Sandgren stayed with Federer in the early stages of the final set, but the effects of squandering seven match points had understandably taken a toll mentally. Federer found new life in his movement and pace on his forehand, cracking a down-the-line forehand at 3-2 to earn a critical break. He made good on his first match point, launching a big first serve to wrap up play after three hours and 31 minutes.

“For most of the time there, I thought that was it,” said Federer. “Of course, there's little sparkles where maybe not, then you're like, no, it is over. Only maybe when I won that fourth set did I really think that maybe this whole thing could turn around.

“Honestly, when they told me seven match points, I was like, ‘What? I thought it was three.’ It's such a blur at some point.

“You go through a lot of different moments,” admitted Federer, who left the court for a medical time out due to a groin strain at 0-3 in the third set. “I figured the way I came back from the injury time-out, still being a little bit worried how things are, that didn't help. You hope sometimes you can solve things with a medical timeout, but that was not really the case.

“That third set was halfway gone anyhow, so it was just a matter of coming to terms with what do I have, what don't I have in my game. I figured in the fourth set, somehow things could go quickly or maybe I'll hang around for a bit, or eventually he'll get the break, because he was playing very well.”

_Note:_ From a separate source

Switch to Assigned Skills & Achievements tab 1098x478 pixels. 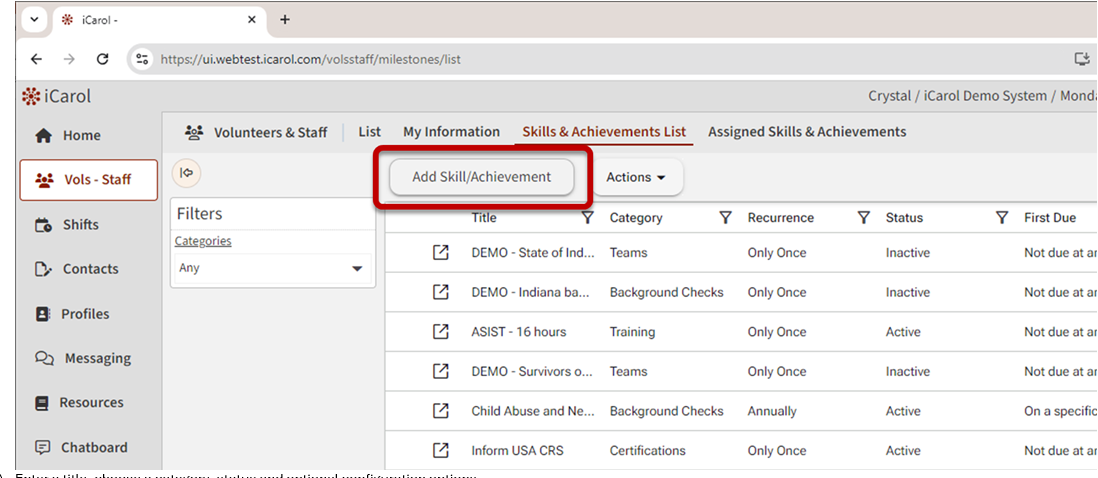click(x=807, y=132)
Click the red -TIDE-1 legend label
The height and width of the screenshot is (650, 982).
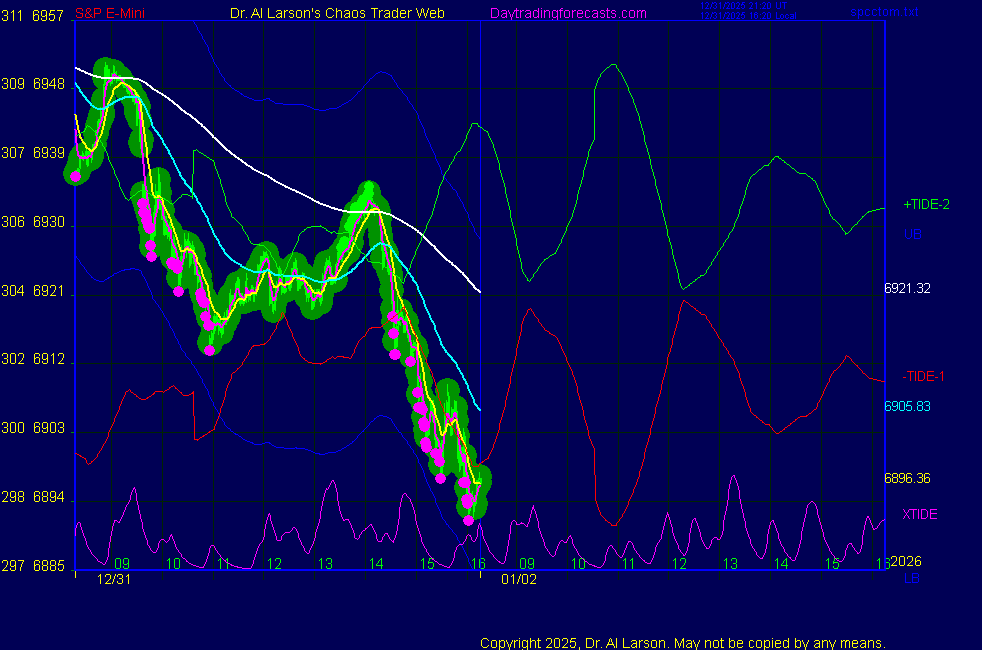[923, 376]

Federer hopes his groin went tight through spending 12 hours and 44 minutes on court in five matches, but he’ll find out the full extent of the problem on Wednesday. “I started to feel it about midway through the second set,” he said.

“I can get through a match like this, through a match like Millman, yes, you do believe. I only believe it over once it's over. I shake the hand of the opponent, that it's over, that it's fine.

“Grand Slams are definitely tough in many different ways. Then again, I didn't feel like I wasted too much emotional energy out there today because I came to terms quickly that things weren't exactly the way I wanted them to be. Instead of dwelling over them, I felt like I'll just play with it, see what can be done, see if he can put me away or not.

“When I got to the fifth set, I was like, ‘Oh, it's already fifth set’. I don't feel physically exhausted like against Millman. I recovered very well from that match. I'm also hopeful because I feel like I didn't get spent completely today. I'm hopeful that I can recover actually.”